A publication of the Centre for Advancing Journalism, University of Melbourne

Investment, public interest critical in keeping tabs on the Asia-Pacific

Journalists say a lack of public interest, media backing and political will is leaving them struggling to report on vital issues across the Asia-Pacific.

 

“The Asia-Pacific is a gold mine of cracking stories that aren’t covered,” said the ABC’s Pacific affairs reporter, Liam Fox. He said the region was full of colourful stories like ‘bride prices’ in PNG as well as critical issues such as the impact of climate change on villagers.

Brisbane-based correspondent for SBS News and Current Affairs Stefan Armbruster agreed that more coverage was needed to inform both the local communities and Australians.

“It is our neighbourhood,” he told this year’s New News conference. “We  can’t just cherry pick certain issues or matter of interests, and total ignorance in health and humanitarian crises can be damaging.

“A lot of people don’t realise how close we are – in Queensland, you can stand on the island of Saibai and you’re four kilometres from [Papua New Guinea]. You can look out across the water and see the smoke rising up from the villagers’ homes.

“We had a tuberculosis epidemic on our doorstep, but there was just total ignorance — no one seemed interested in the story.”

But ABC reporter Fox said he thought the issues were more complex.

“I wonder whether it is a question of people not caring, or is it because the media don’t cover it?”

“A lot of people don’t realise how close we are – in Queensland, you can stand on the island of Saibai and you’re four kilometres from [Papua New Guinea]. You can look out across the water and see the smoke rising up from the villagers’ homes.” — Stefan Armbruster, SBS News

Writer and journalist Jo Chandler, who has written extensively on the Asia-Pacific, including PNG, agreed and said when people did hear about injustices in the region they were genuinely surprised and concerned.

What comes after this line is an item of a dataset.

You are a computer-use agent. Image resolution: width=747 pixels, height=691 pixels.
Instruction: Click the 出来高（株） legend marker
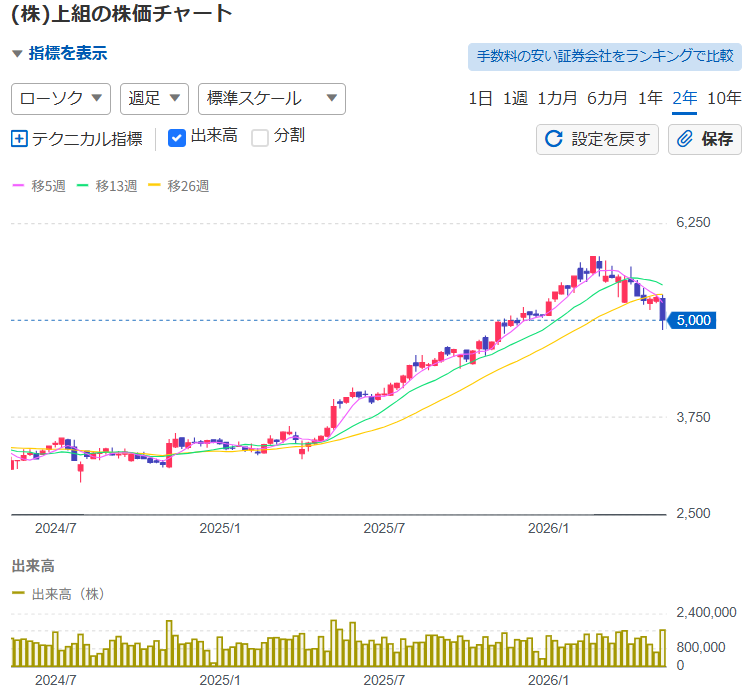coord(18,593)
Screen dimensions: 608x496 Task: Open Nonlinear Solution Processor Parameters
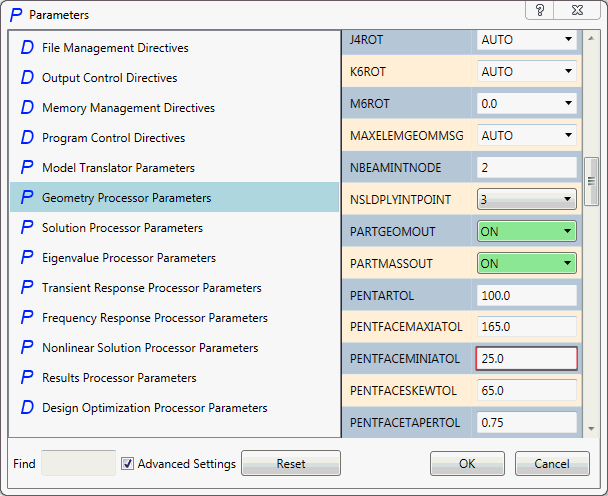pos(150,348)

“Wendy Harmer, who is well read and interested in issues of social justice, came back to me and wrote how appalled she was that she had been unaware of some of the injustices going on.”

According to the 2016 World Freedom Index, press freedom in the Asia-Pacific region dropped 13.6 per cent over the past three years. Reporters Without Borders said a “growing aversion to debate and pluralism” in many Asia-Pacific countries had led to government clampdowns on the media.

Journalist Mary-Louise O’Callaghan, who now works for World Vision Australia, said the Australian government treated the Asia-Pacific region like its Indigenous population.

“There’s been an attitude of ‘let’s throw some money at them and hope they don’t make too much noise’.”

O’Callaghan said Australian correspondents had an obligation to expose issues that their local colleagues could be inhibited from covering due to government restrictions.

Chandler said it was important both the Australian government and international corporations were held accountable for their actions in the region.

“People need to know that foreign aid budgets are appropriately spent. Companies – and their shareholders — need to know how their projects are impacting local communities,” she said.

The panel agreed that budget cuts in newsrooms had diminished coverage of overseas regions.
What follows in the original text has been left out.